I let out two howls and the second one was a dandy. I looked over at Wayne and said "that was a good one" (this is a new call for me and I am still learning how to use it). Wayne was just nodding his head when we heard the weirdest noise. It was low and rumbling and sounded like a cow as they start to bellow. Only thing is it was getting louder and a second one started as well, and sounded like it was coming from 50 yards down the hydro line in front of us and from just inside the treeline. Wayne looked at me and whispered "they're growling at us" as they both started to howl. I hit a pack call on the electronic caller and all hell broke loose inside the treeline. We dont know how many wolves were in the trees but they were close and raising hell. I remember thinking (and turns out Gunner410 was thinking the same thing) that if they all came out of the tree line charging at us that I only had four rounds in the rifle. This went on for maybe 90 seconds and I figured that we were now dealing with 7 or 8 wolves. I shut the electronic caller down and tried another howl with my mouth call. All went quiet, and we never heard another thing. A couple of minutes later we heard something in the treeline immediately behind Wayne and me so we looked over our shoulders to make sure we weren't going to get a set of fangs in the neck.

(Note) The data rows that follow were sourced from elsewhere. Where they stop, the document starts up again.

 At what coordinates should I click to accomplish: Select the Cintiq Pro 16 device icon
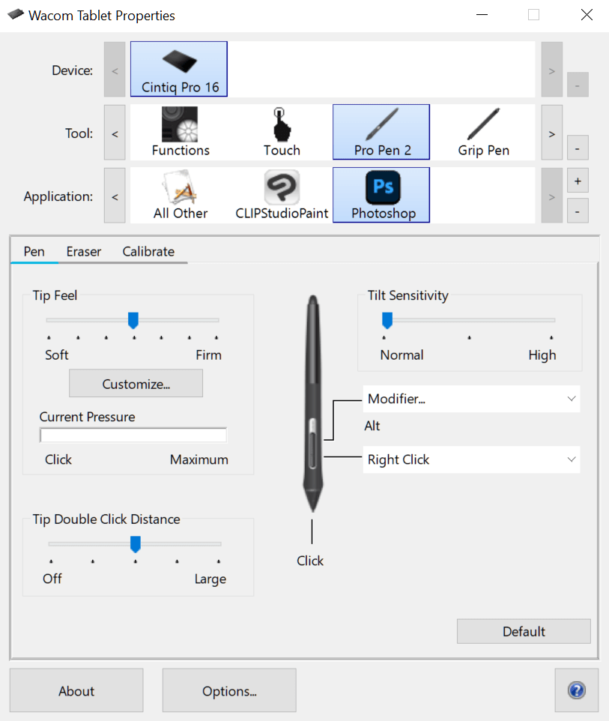click(178, 68)
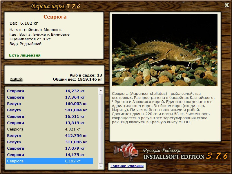The width and height of the screenshot is (232, 174).
Task: Select the Севрюга 4,321 кг entry
Action: click(50, 129)
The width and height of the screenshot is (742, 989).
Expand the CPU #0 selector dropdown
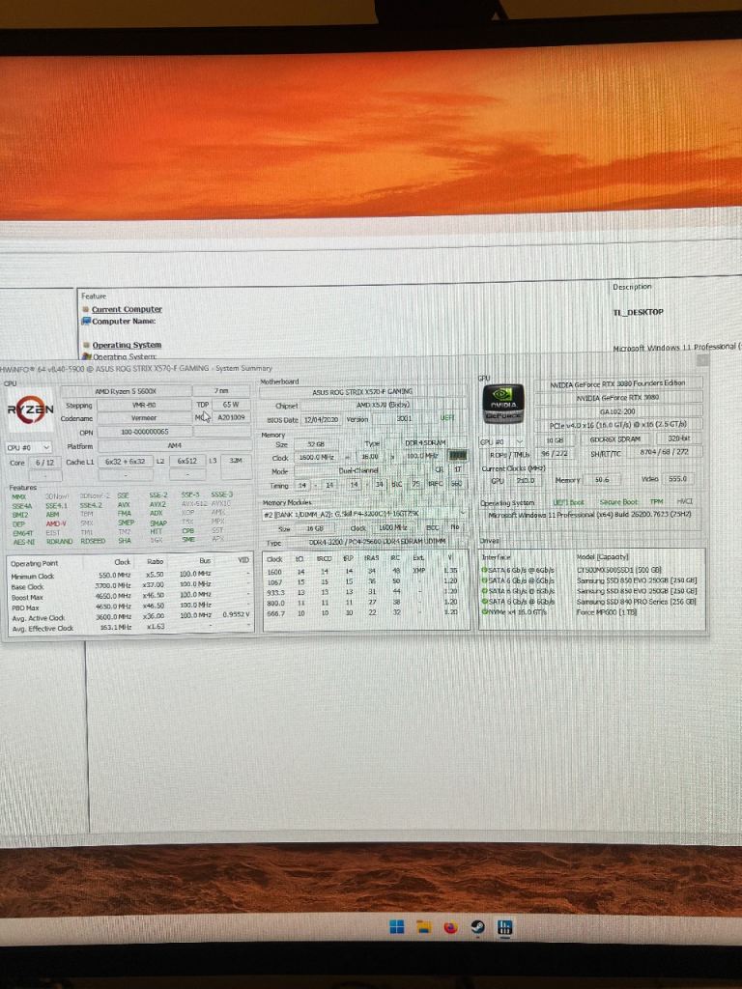(x=28, y=447)
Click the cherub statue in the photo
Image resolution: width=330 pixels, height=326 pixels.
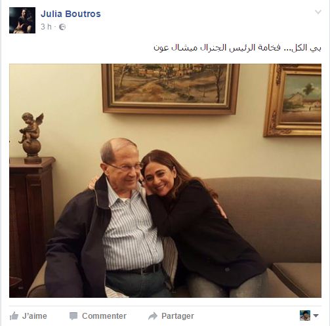[31, 138]
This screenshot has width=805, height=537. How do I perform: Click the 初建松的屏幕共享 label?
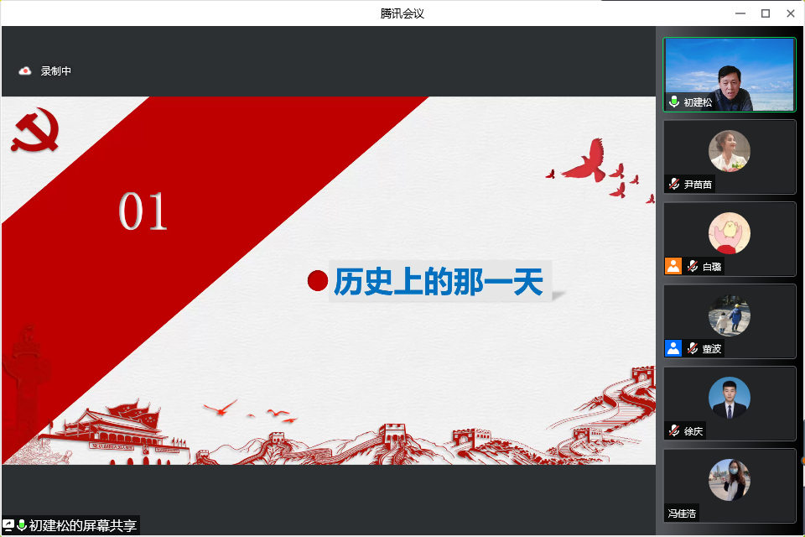[82, 525]
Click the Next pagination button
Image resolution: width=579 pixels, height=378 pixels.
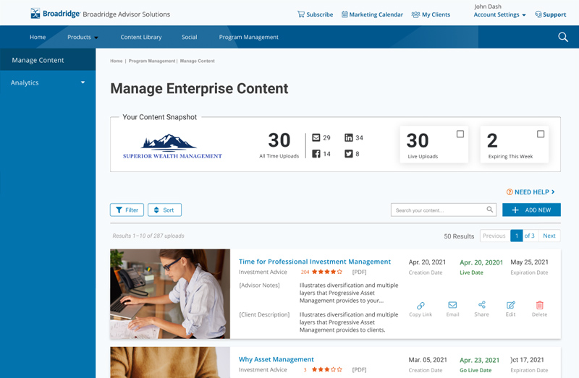(549, 236)
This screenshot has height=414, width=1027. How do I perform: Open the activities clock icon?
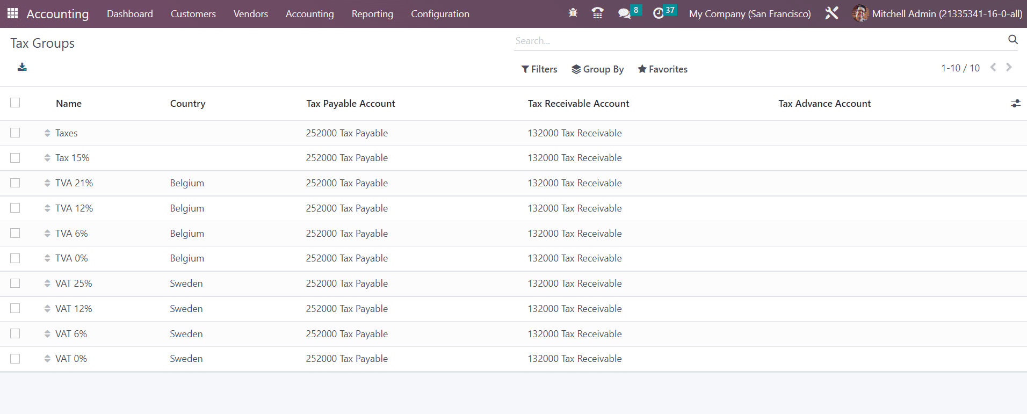(659, 13)
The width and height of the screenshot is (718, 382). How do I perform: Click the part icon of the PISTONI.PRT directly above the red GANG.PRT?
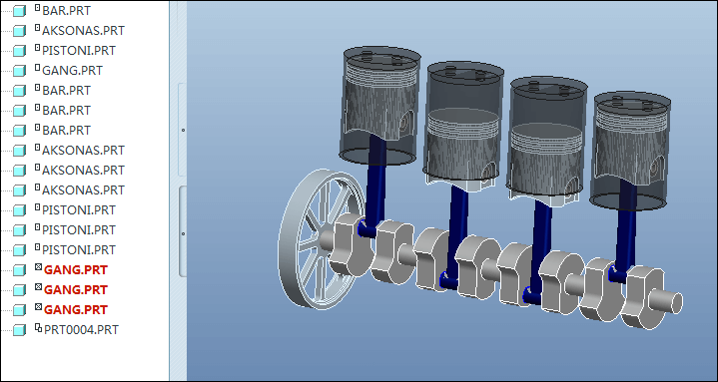[19, 250]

We waited for a while before trying more calls and we heard nothing. Finished up with some dying rabbit calls with my mouth call, but nothing came out. By that time it was 9:30 and we had been playing with them for 1 1/2 hours.

In all of the wolf hunting I have ever done, I have never had wolves howl like they did that day. Although we never pulled a trigger, it was the most exciting predator hunt I have ever been on. When we had the two of them growling and howling at us inside the treeline, I thought for sure they were going to run over us on the hydro line. I honestly dont know how many others were pack howling behind the two that were growling, and I thought we would fill three tags.
I cant help but wonder if I scared the pack when I hit the pack call on the electronic caller. Wayne and I discussed afterwards and if I ever have that growl challenge again, I will hit a pup in distress call, to see if they will come out to an animal that is feigning submissiveness.

We learn / experience something new every time we go out.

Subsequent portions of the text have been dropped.